------ Fragmento del documento ------
Arturo Cano / La Jornada.- Alba Leticia Ochoa, 52 años, ingeniera agrónoma con estudios de posgrado en Costa Rica, camina altiva en medio de tres cobras: "¡Me llevan porque no ando con (cédula de) identidad!", grita. Uno de los cobras –policías antimotines con uniformes camuflados, los más duros– intenta empujarla: "¡Voy caminando!", se impone Alba Leticia, antes de traspasar la valla de militares que resguarda la sede del Congreso Nacional.
Adentro se la cobran. Frente a una pared, unas 15 personas están tiradas en el piso, sin camisas y sin zapatos, varios de ellos con lesiones por los macanazos recibidos (aunque, en rigor, los soldados no portan macanas, sino tubos. Dos policías quieren obligar a Alba Leticia a echarse al piso, al lado de los otros detenidos. Ella se resiste. Un policía le tira un golpe. Entra al quite una mujer de uniforme. Alba Leticia se desgarra a gritos. Un oficial hace una seña y los soldados de la primera fila alzan sus escudos para que fotógrafos y camarógrafos no capturen la golpiza.
La escena se repite una y otra vez, desde la una de la tarde, hora en que comienza la cacería por todas las calles del centro. Llegan más detenidos, algunos con huellas visibles de los golpes. Reciben el mismo trato. "Me llevan nada más porque ellos quieren", dice un hombre. Semidesnudos, los tienden en el suelo, a los pies del salón de sesiones, donde el pasado 28 de junio los diputados hicieron presidente a Roberto Micheletti, tras aceptar una supuesta renuncia de Manuel Zelaya.
Como si fuera función de circo
Policías y empleados del Congreso se acercan a los detenidos para mirarlos, como bichos raros. Desde los ventanales de arriba, otros empleados parecen asistir a una función de circo. Los soldados alzan una y otra vez sus escudos, en un intento de que no haya testimonios gráficos.
A pesar de que el Congreso es una muralla verde, la gente se acerca poco a poco. Un hombre suplica: "Llévenlos, pero no los golpeen!" Mabel Carolina López, cuya hermana está ahí, tendida en el piso, deja los pulmones en su reclamo: “¡Mi hermana es maestra de Choluteca y está golpeada, le dieron de toletazos! ¡Tienen que venir los cascos azules, nos están matando, ya no soportamos esto!” Los soldados ni se inmutan.
Un nuevo contingente de soldados llega desde una calle aledaña: "¡Fuera! ¡Circulen!" "¡Prensa internacional!", dice una voz. "¡Largo de aquí!", vocifera el valiente capitán, mientras reparte golpes con un fuete.
Mabel Carolina se va con un grito: "¡Ya van a ver cuando venga (Hugo) Chávez, desgraciados!"
Los consejeros
A unos pasos de donde yacen los zelayistas, y algunos ciudadanos que sólo pasaban por el centro de la ciudad, está la oficina del teniente coronel retirado Eric O’Connor Bain, jefe de seguridad del Congreso y primo del presidente de facto Roberto Micheletti Bain. Para entrar a las sesiones públicas del Congreso es preciso pasar por una entrevista con él, y dejar con sus asistentes copias de pasaporte y credenciales de prensa. "¿Y por qué le interesa Honduras?", suelta, muy amigable, la pregunta de apertura de su interrogatorio.
------ Datos almacenados ------
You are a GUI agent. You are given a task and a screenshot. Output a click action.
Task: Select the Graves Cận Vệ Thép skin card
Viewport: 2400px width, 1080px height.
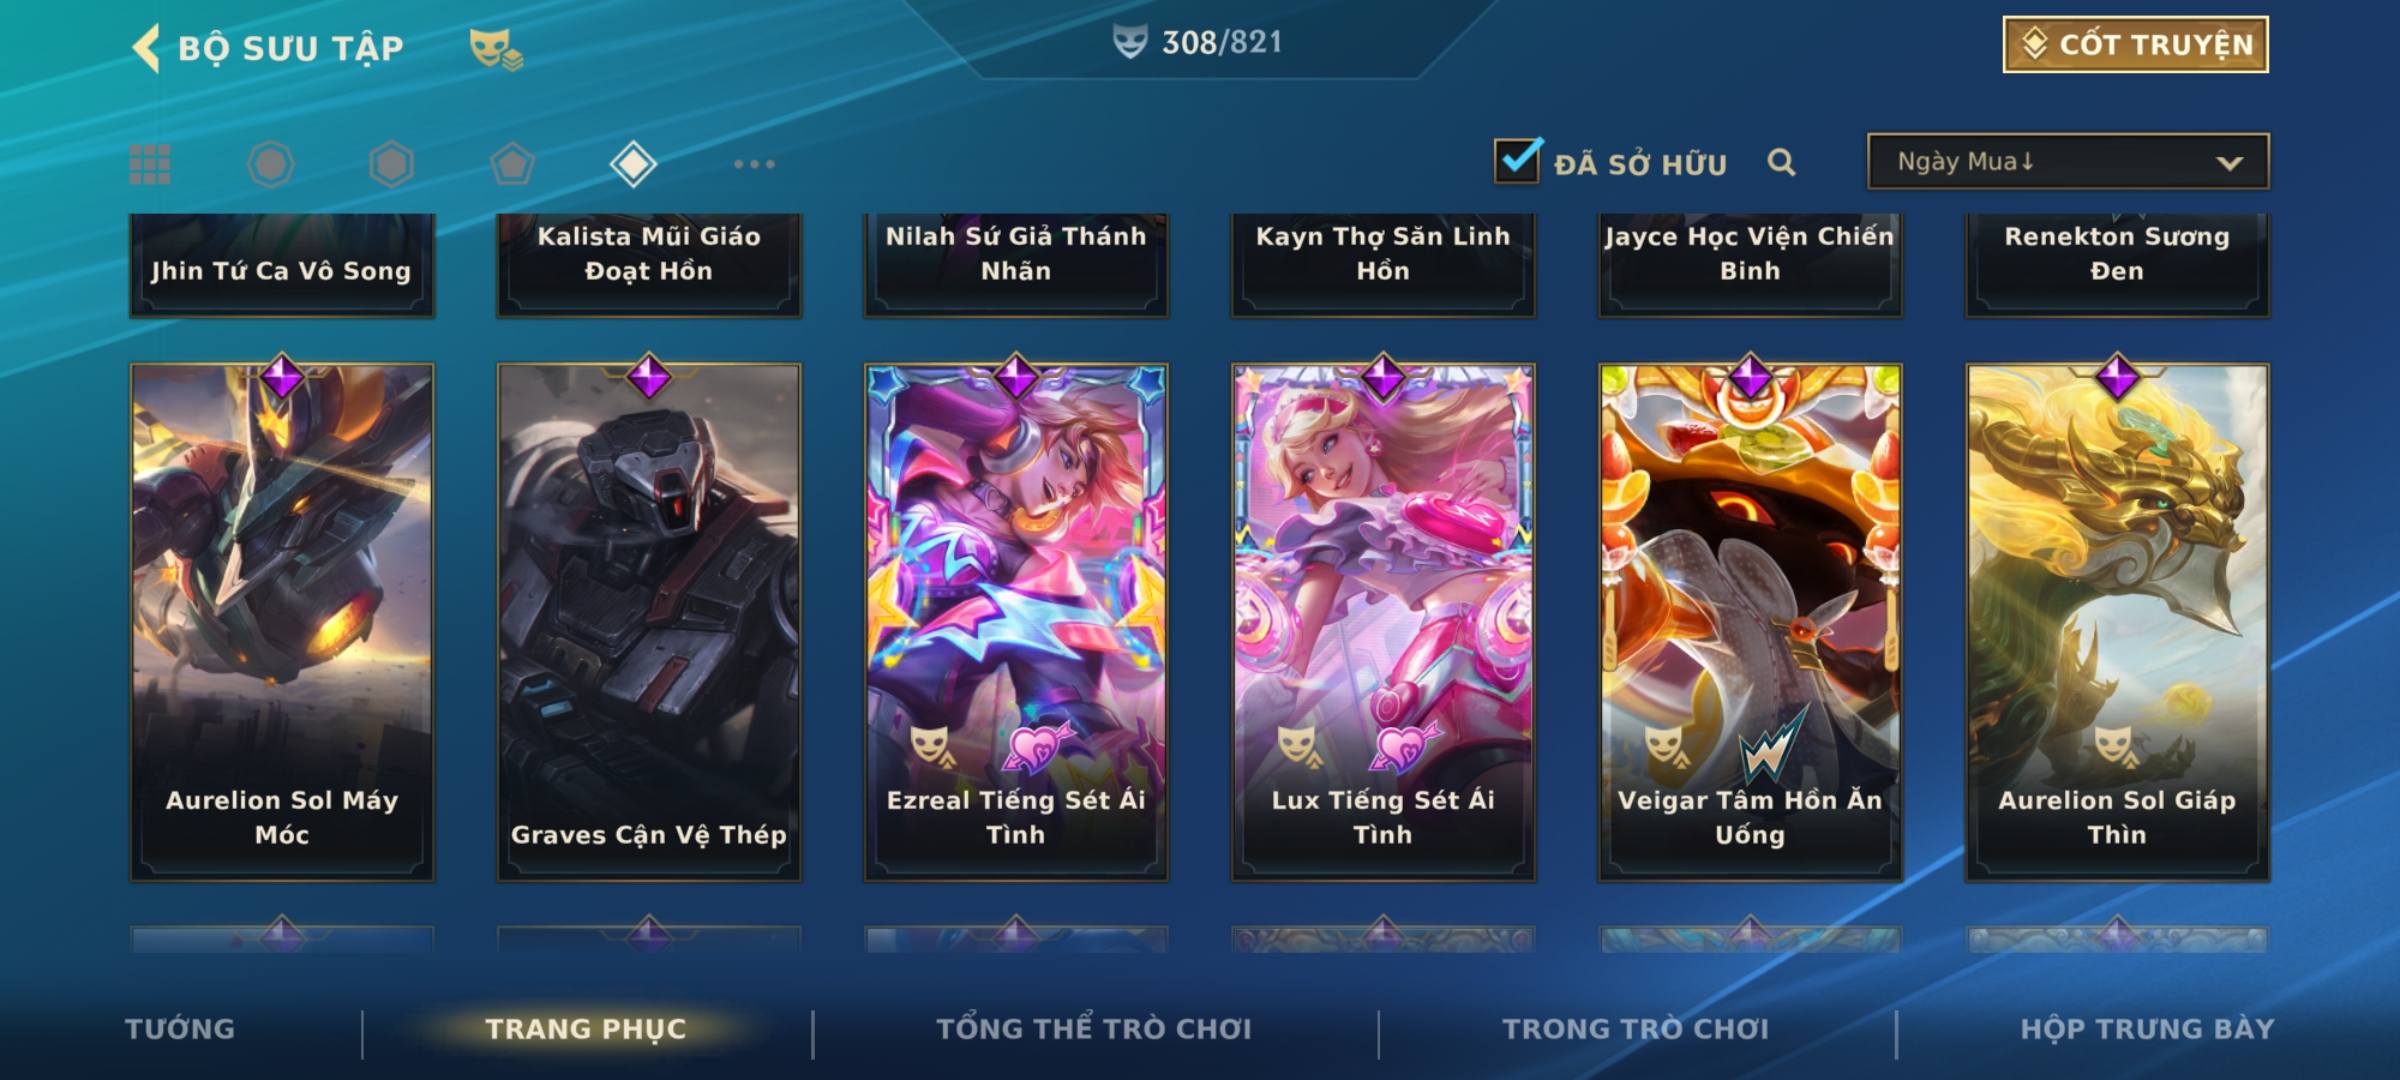tap(649, 621)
------
## Requisito A
Según la crónica sobre las detenciones frente al Congreso Nacional de Honduras, ¿qué profesión ejerce Alba Leticia Ochoa?
## Requisito B
Modifica el pasaje de la crónica sobre las detenciones frente al Congreso Nacional de Honduras comprendido entre "Arturo Cano /" y "del Congreso Nacional.", ambos incluidos, sustituyendo "ingeniera agrónoma" por "economista".
## Requisito C
Prosigue la crónica sobre las detenciones frente al Congreso Nacional de Honduras a continuación de su última oración.

## Respuesta A
Es ingeniera agrónoma.

## Respuesta B
Arturo Cano / La Jornada.- Alba Leticia Ochoa, 52 años, economista con estudios de posgrado en Costa Rica, camina altiva en medio de tres cobras: "¡Me llevan porque no ando con (cédula de) identidad!", grita. Uno de los cobras –policías antimotines con uniformes camuflados, los más duros– intenta empujarla: "¡Voy caminando!", se impone Alba Leticia, antes de traspasar la valla de militares que resguarda la sede del Congreso Nacional.

## Respuesta C
En los sesenta, el entonces subteniente O’Connor Bain, hijo de mexicano-irlandés, estuvo en dos oportunidades en la Escuela de las Américas, en cursos de "tácticas" y "armas de infantería". Ya en los últimos años, cuenta un viceministro de Zelaya, O’Connor es el filtro para acercarse a su primo, presidente del Congreso hasta el pasado 28 de junio. El mismo funcionario asegura que O’Connor llevó a un personaje célebre, el capitán Billy Joya, a trabajar en la campaña de Roberto Micheletti, cuando el ahora presidente de facto buscó la candidatura presidencial del Partido Liberal (y quedó en tercer lugar).
Las calles de esta ciudad están llenas de pintas que rezan: "Billy Joya asesino, el pueblo no olvida". Joya fue pieza clave del Batallón 3-16, que en los años ochenta torturó, desapareció y asesinó a centenares de hondureños. En los primeros días posteriores al golpe apareció en la televisión, en calidad de "analista político", para explicar que el malévolo plan de Manuel Zelaya se remontaba a líneas trazadas por el diario Pravda y por Salvador Allende.
Luego, dio una entrevista a Ginger Thompson, del New York Times, en la que aseguró que nunca le probaron nada, además de declararse orgulloso de haber formado parte de una política cuyo lema era: "El mejor comunista es el comunista muerto".
Esos son los personajes que ayudan a Micheletti a cumplir la promesa que hiciera el pasado 31 de julio: "Vamos a poner orden en este país".
La marcha del día comienza en la Universidad Pedagógica, donde ayer los disturbios terminaron con un autobús y un restaurante en llamas.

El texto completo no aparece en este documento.